→ What this task involves: Word for word, quote the lines from the one containing "This screenshot has height=764, width=1568." to the end of the entries below, including both. Leave pictures out.

Items from a dataset

──────

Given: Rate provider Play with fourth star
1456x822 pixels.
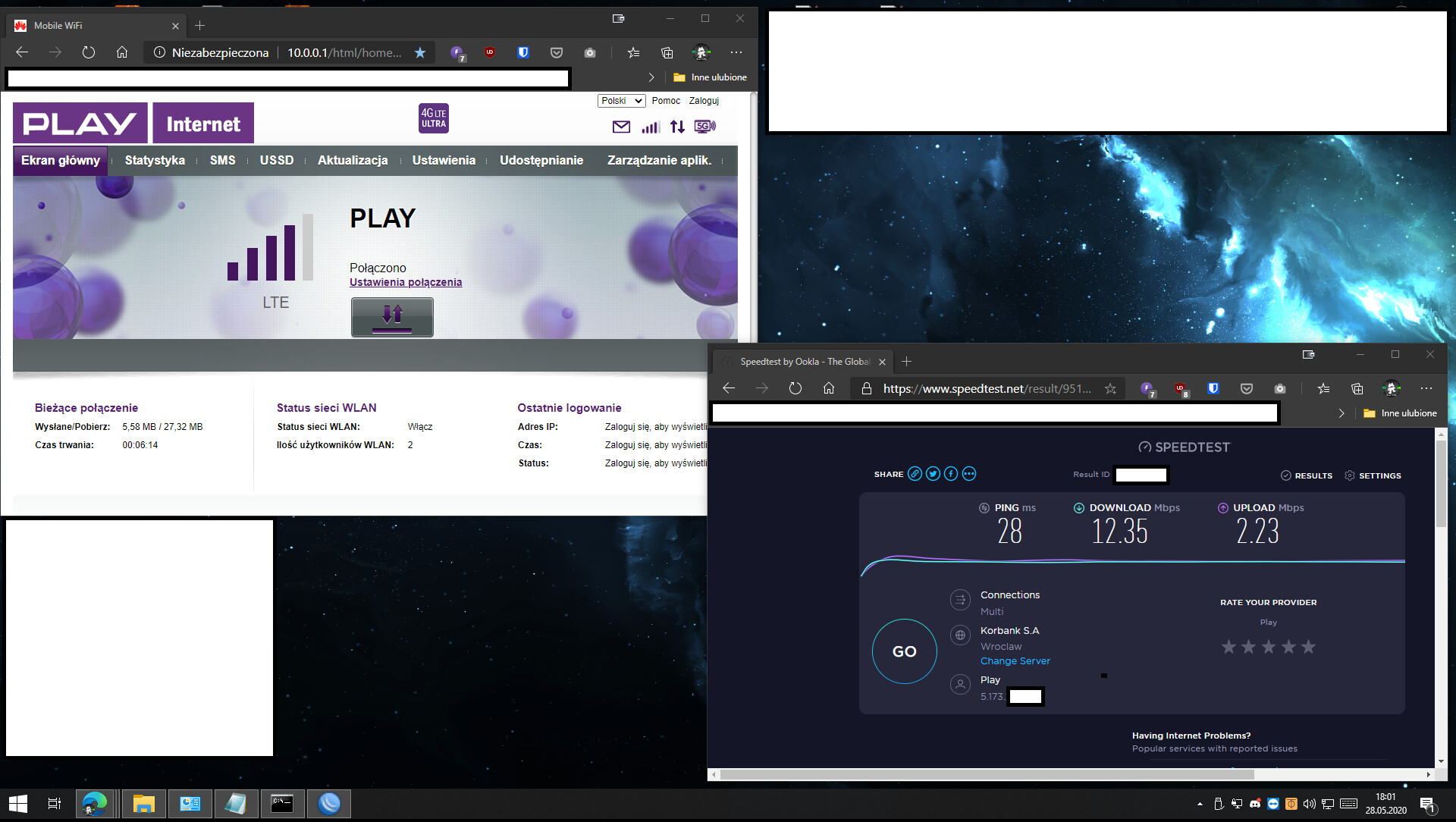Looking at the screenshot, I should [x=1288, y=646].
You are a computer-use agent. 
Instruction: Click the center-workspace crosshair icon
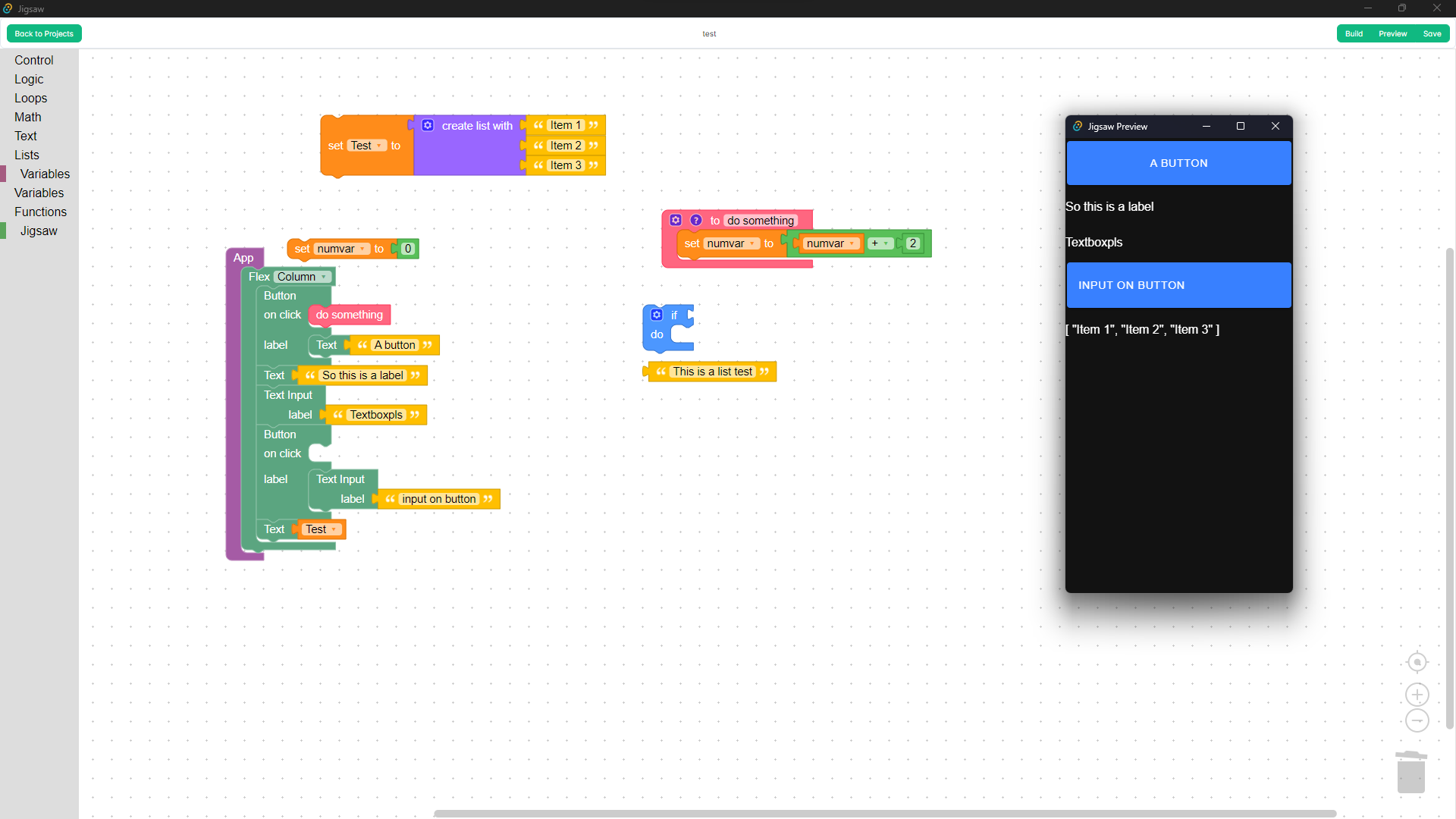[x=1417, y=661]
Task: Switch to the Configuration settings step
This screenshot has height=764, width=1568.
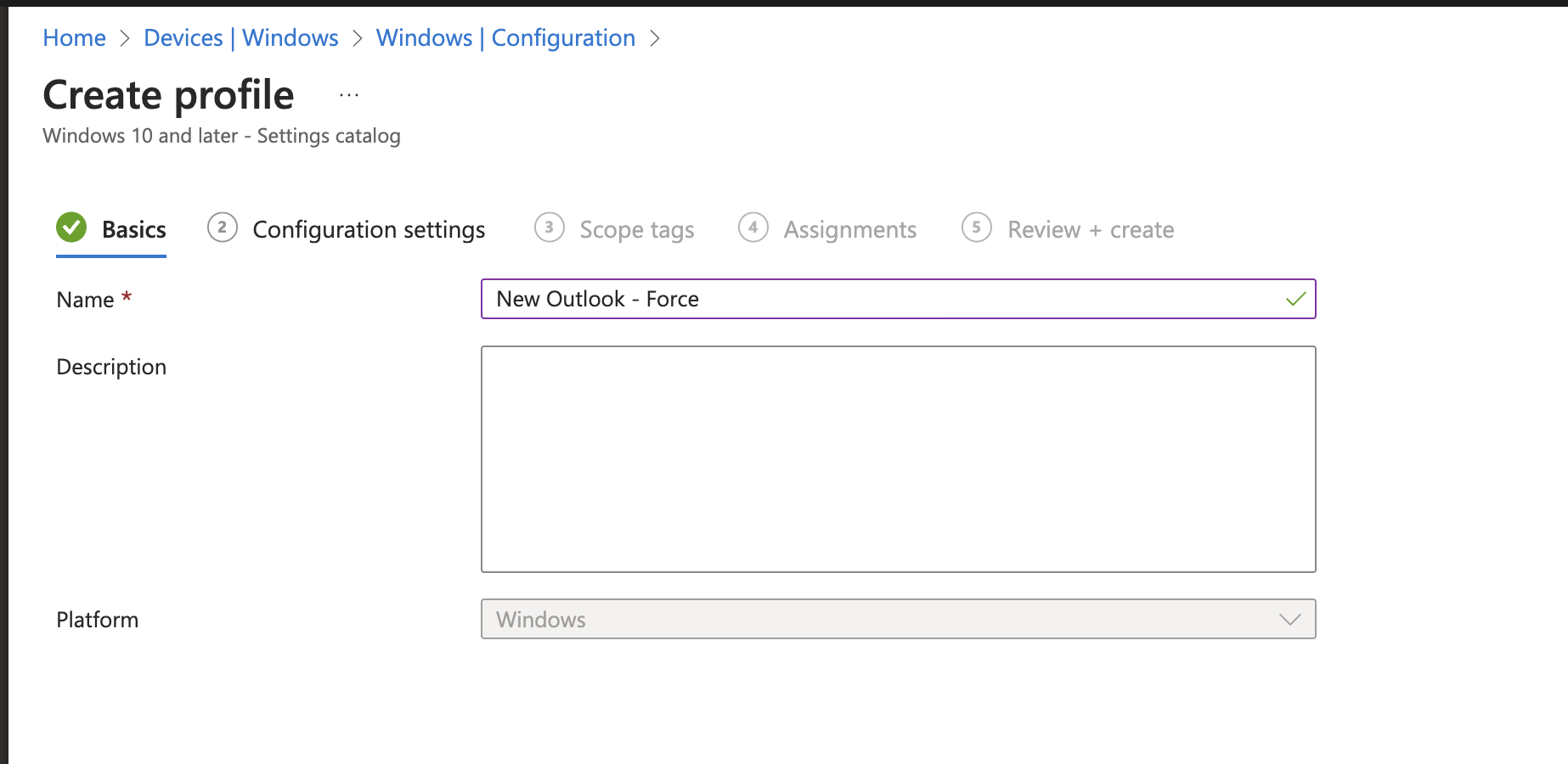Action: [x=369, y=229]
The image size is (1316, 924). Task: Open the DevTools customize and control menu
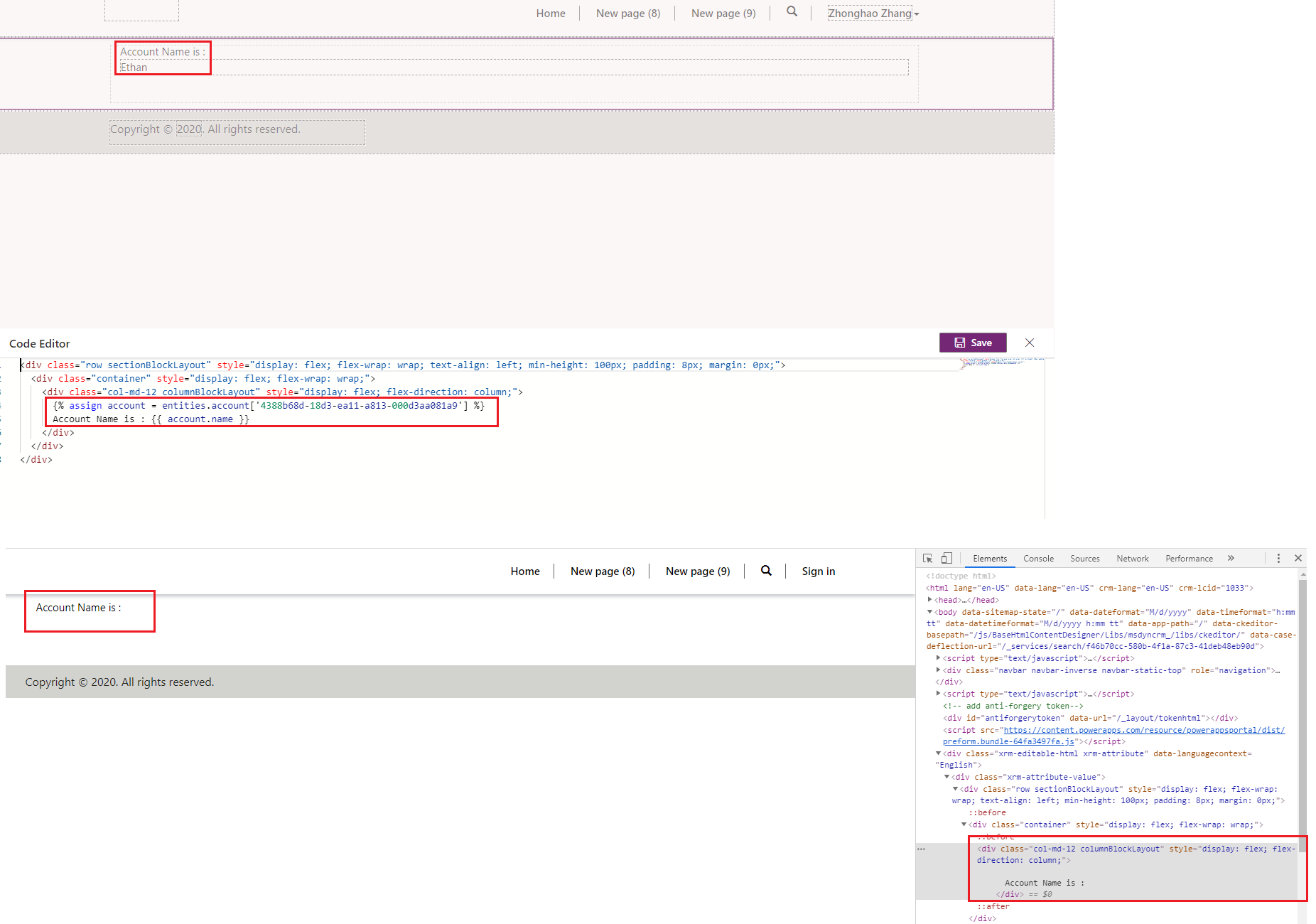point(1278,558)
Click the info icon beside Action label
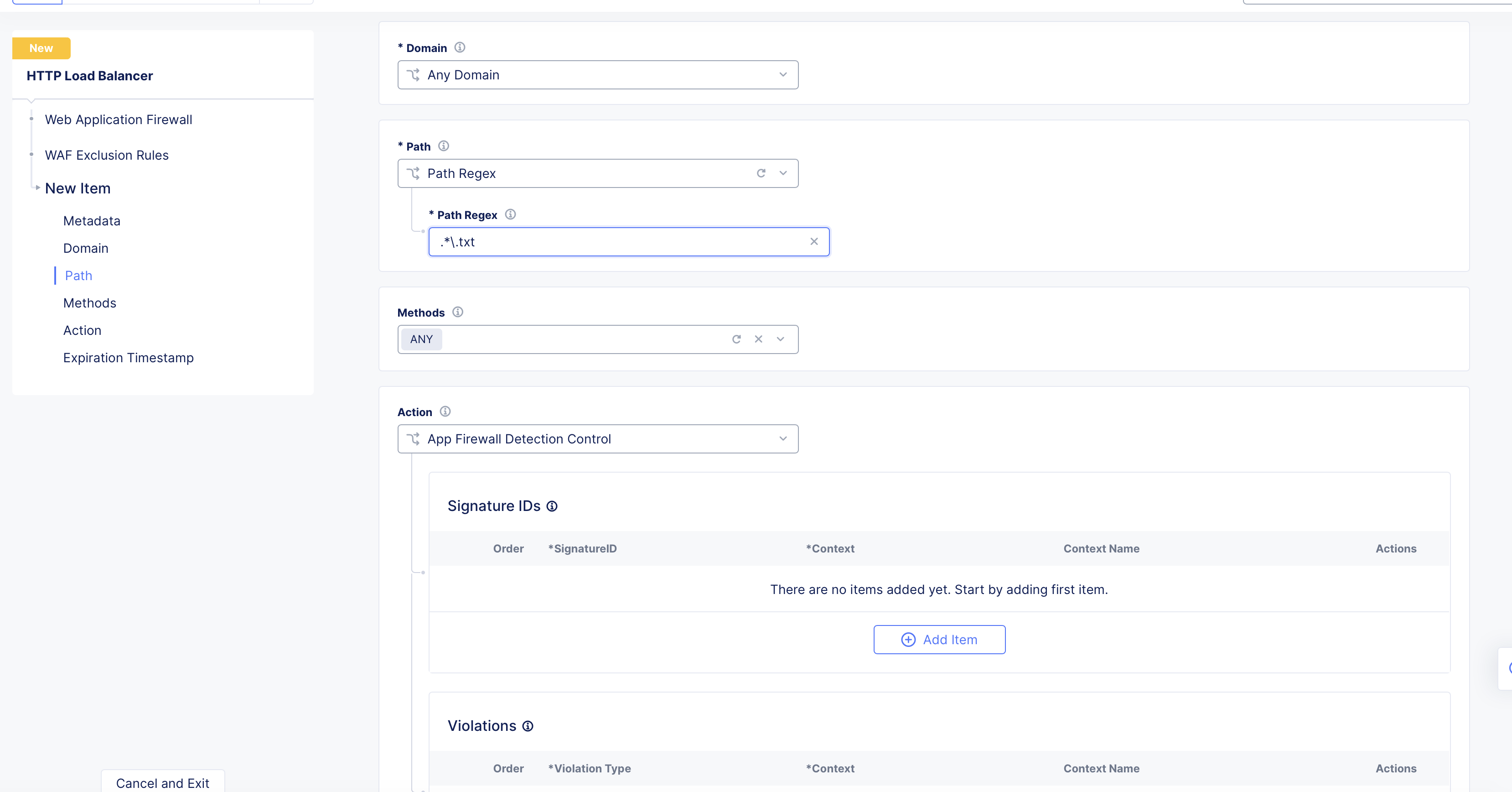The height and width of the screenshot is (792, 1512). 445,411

──────

→ Response to this task:
This screenshot has height=764, width=1568.
Action: [x=369, y=229]
The image size is (1316, 924). Task: Open the DevTools customize and control menu
point(1278,558)
Click the info icon beside Action label
The height and width of the screenshot is (792, 1512). 445,411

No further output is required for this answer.